------ BLOQUE DE TEXTO ------
Pasaremos ahora a tratar El Oráculo manual, el arte de la prudencia. Un brillante compendio de trescientos aforismos que escribió años después de las anteriores, recogiendo y ampliando la sabiduría de tantos años de estudio y de su propia experiencia como cortesano. Todo en ellos es cálculo, autocontrol, apariencia y manipulación: es el manual del perfecto psicópata. Leyéndolo la imagen que uno se monta es la de que hay que ir siempre con segundas y hasta terceras intenciones en un mundo que tiene algo de partida de póquer en la que calcular la jugada propia en función de las rivales, de representación teatral en la que fingir siempre un papel y de selva en la que no puede esperarse piedad, lealtad o franqueza. Parece que así es la vida y así es la política.
«Conocer a los afortunados para escogerlos, y a los desdichados, para rechazarlos». He ahí la primera regla para trepar en cualquier jerarquía y que no le pase a nuestro político modélico como a aquella actriz tan tonta que para conseguir un papel se acostó con el guionista. «Conocer las insinuaciones y saber usarlas» es otro de los aforismos, que encuentra su justo complemento en «ser un buen entendedor». Muy razonables, aunque más fáciles de enunciar que de poner en práctica. A diferencia del más concreto «no compartir secretos con el superior», dado que quien cuenta a otros una confidencia se hace su esclavo. Por ello otro similar es «no confiar a otro la reputación sin tener la suya como garantía», pues si todo el mundo recibe su sobre nadie destapará la liebre. «No es necio el que hace la necedad, sino el que, una vez hecha, no la sabe encubrir». Este es bueno, no olvidemos que el llamado efecto Streisand recoge aquellos ejemplos de ocultación frustrados, pero no aquellos que tuvieron éxito… «Actuar siempre como si nos vieran» parece particularmente valioso para estos tiempos en los que de todo queda constancia grabada y una y otra vez acaban siendo noticia conductas que se creían privadas.
En línea con ese constante disimulo tenemos también el de «no descubrir el dedo malo», reverso a su vez de «encontrar el punto débil de cada uno». El cual puede reformularse en otro aforismo: «Convertir los premios en deudas de gratitud». Para lo que el erario público resulta servir siempre de caja sin fondo. Y hablando de corrupción y enchufismo, si tuviéramos que explicar los motivos del deterioro institucional que hemos vivido en los últimos años y de la profunda mediocridad de las cúspides de tantos partidos políticos, tal vez no encontremos mejor respuesta que: «No acompañarse nunca de alguien que le pueda deslucir». Una estrategia eficaz para la supervivencia individual, que en nuestro país se ha utilizado muchísimo, pero que colectivamente termina provocando el colapso.
------ DATOS MOSTRADOS ------
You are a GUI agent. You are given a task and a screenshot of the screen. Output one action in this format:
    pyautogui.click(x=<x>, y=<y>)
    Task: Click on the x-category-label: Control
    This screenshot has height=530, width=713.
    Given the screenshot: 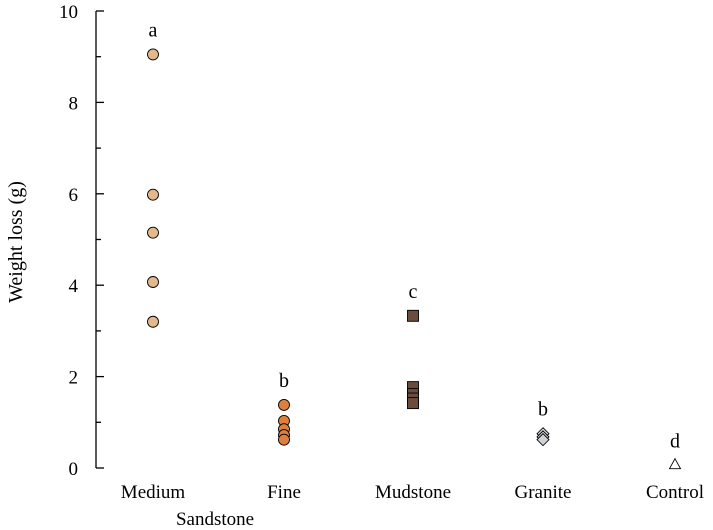 What is the action you would take?
    pyautogui.click(x=675, y=492)
    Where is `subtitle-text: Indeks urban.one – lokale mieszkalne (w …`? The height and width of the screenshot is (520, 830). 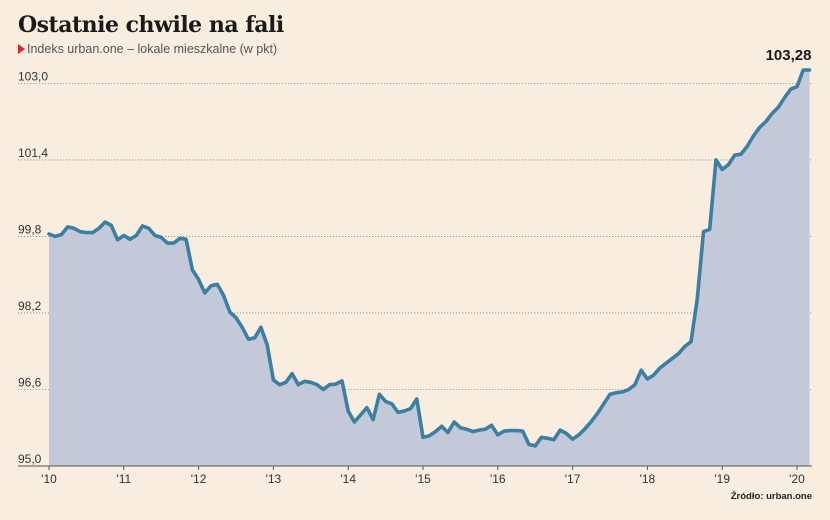 subtitle-text: Indeks urban.one – lokale mieszkalne (w … is located at coordinates (152, 49). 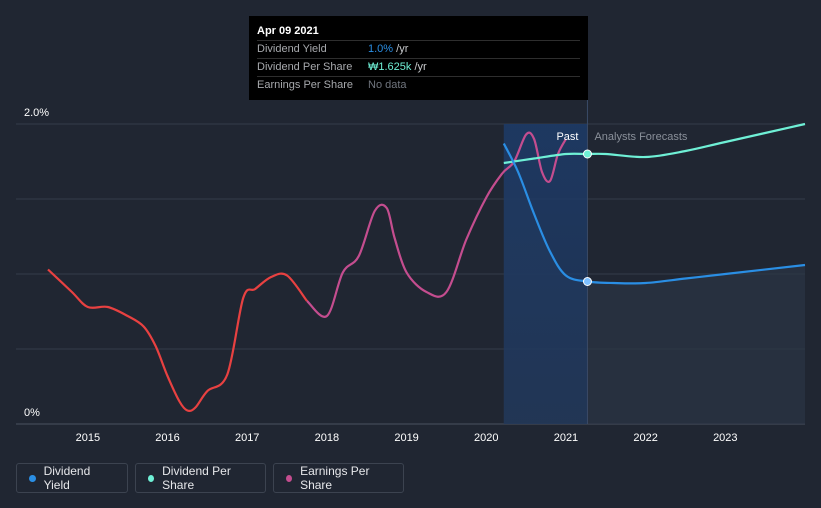 I want to click on tooltip-label: Earnings Per Share, so click(x=305, y=85).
------
__OBJETIVO DE LA TAREA__
En el texto sobre el Oráculo manual, enumera todos los aforismos que aparecen entre comillas en el párrafo que comienza con «En línea con ese constante disimulo».

__SOLUCIÓN DEL EJERCICIO__
- «no descubrir el dedo malo»
- «encontrar el punto débil de cada uno»
- «Convertir los premios en deudas de gratitud»
- «No acompañarse nunca de alguien que le pueda deslucir»